◆ Exercise goal:
From the line that contains "What: (412, 21)" to the final line below, both included, print each line exactly and skip the pictures.
Listed entries Start Marker
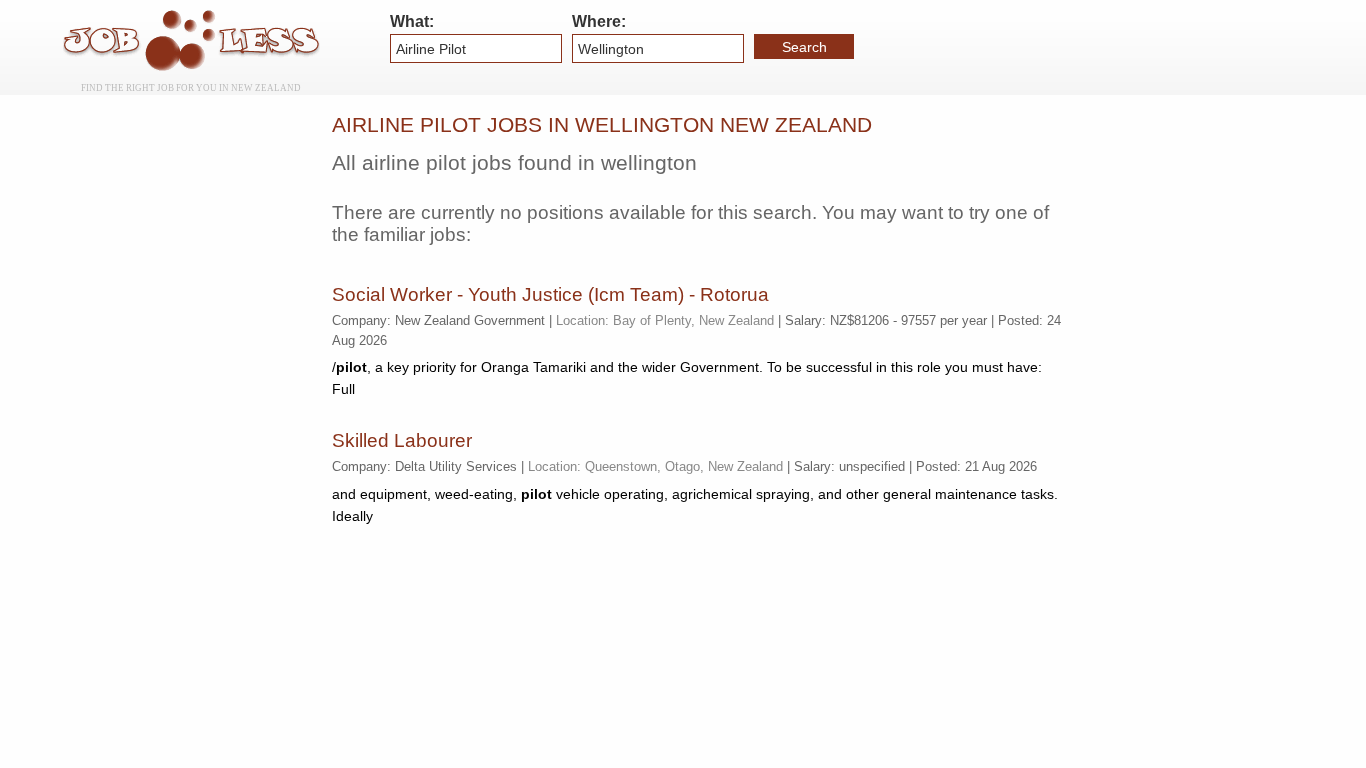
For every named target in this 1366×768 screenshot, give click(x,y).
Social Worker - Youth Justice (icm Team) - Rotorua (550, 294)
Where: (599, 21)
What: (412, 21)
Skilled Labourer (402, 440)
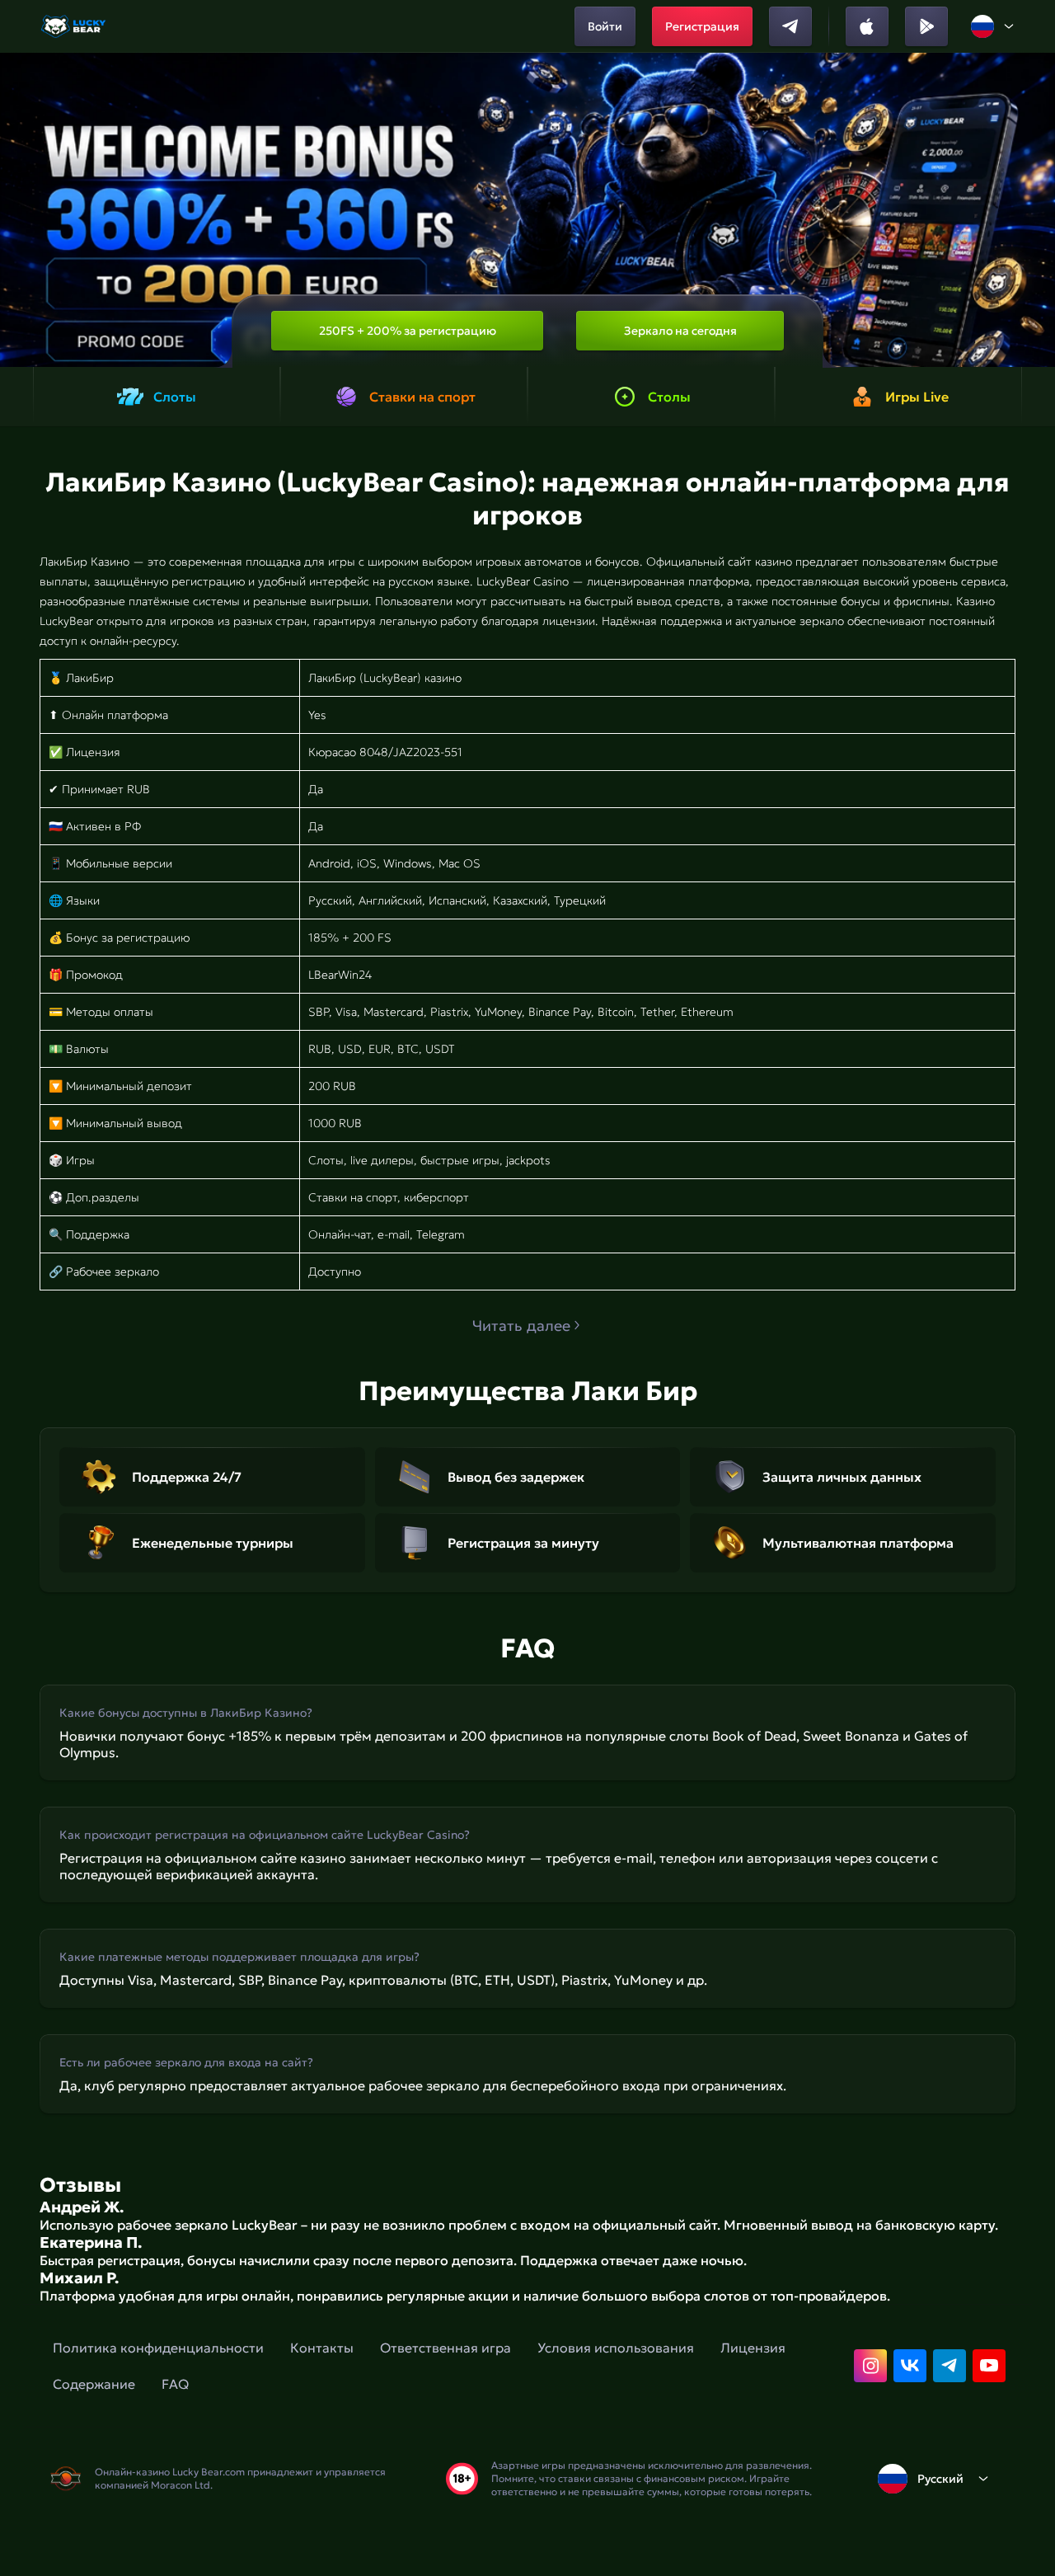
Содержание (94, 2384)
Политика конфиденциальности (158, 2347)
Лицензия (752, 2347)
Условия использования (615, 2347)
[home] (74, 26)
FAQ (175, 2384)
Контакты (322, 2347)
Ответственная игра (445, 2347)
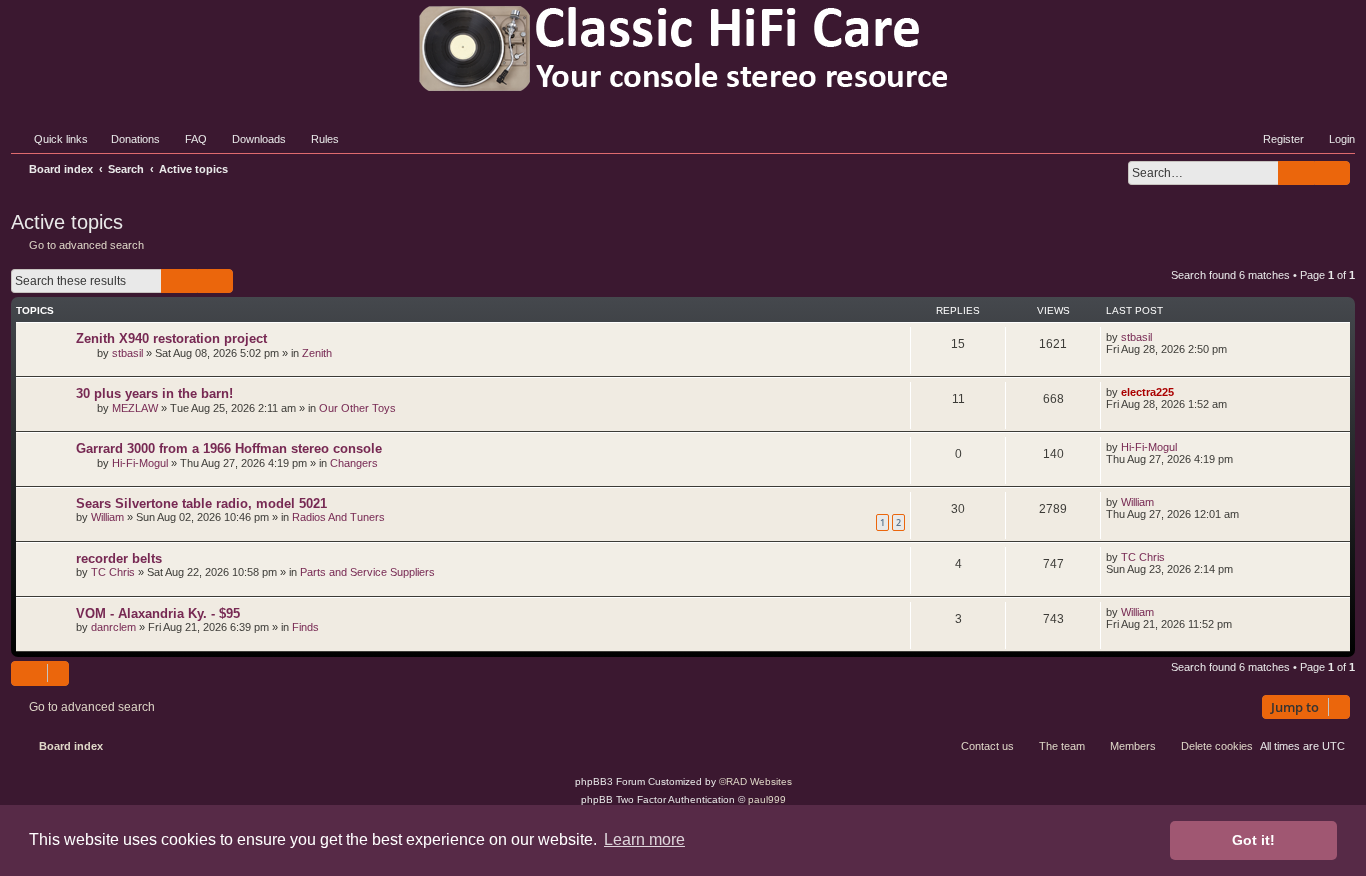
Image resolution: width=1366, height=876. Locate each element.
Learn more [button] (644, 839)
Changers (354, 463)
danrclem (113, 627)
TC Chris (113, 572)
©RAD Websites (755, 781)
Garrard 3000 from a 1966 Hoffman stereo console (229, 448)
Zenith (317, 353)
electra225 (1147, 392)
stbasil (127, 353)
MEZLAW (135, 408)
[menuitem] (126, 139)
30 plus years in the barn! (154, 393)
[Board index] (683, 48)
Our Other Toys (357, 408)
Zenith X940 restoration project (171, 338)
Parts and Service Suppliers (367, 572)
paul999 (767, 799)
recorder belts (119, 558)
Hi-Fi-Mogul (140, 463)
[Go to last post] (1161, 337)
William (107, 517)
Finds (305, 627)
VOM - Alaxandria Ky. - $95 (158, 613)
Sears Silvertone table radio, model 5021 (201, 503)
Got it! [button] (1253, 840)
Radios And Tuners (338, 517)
Listed entries End Marker
◆ Completed task:
What: (412, 21)
Skilled Labourer (402, 440)
Содержание (94, 2384)
Политика конфиденциальности (158, 2347)
Лицензия (752, 2347)
Условия использования (615, 2347)
[home] (74, 26)
FAQ (175, 2384)
Контакты (322, 2347)
Ответственная игра (445, 2347)
Image resolution: width=1366, height=876. Locate each element.
Learn more [button] (644, 839)
Changers (354, 463)
danrclem (113, 627)
TC Chris (113, 572)
©RAD Websites (755, 781)
Garrard 3000 from a 1966 Hoffman stereo console (229, 448)
Zenith (317, 353)
electra225 (1147, 392)
stbasil (127, 353)
MEZLAW (135, 408)
[menuitem] (126, 139)
30 plus years in the barn! (154, 393)
[Board index] (683, 48)
Our Other Toys (357, 408)
Zenith X940 restoration project (171, 338)
Parts and Service Suppliers (367, 572)
paul999 (767, 799)
recorder belts (119, 558)
Hi-Fi-Mogul (140, 463)
[Go to last post] (1161, 337)
William (107, 517)
Finds (305, 627)
VOM - Alaxandria Ky. - $95 (158, 613)
Sears Silvertone table radio, model 5021 (201, 503)
Got it! [button] (1253, 840)
Radios And Tuners (338, 517)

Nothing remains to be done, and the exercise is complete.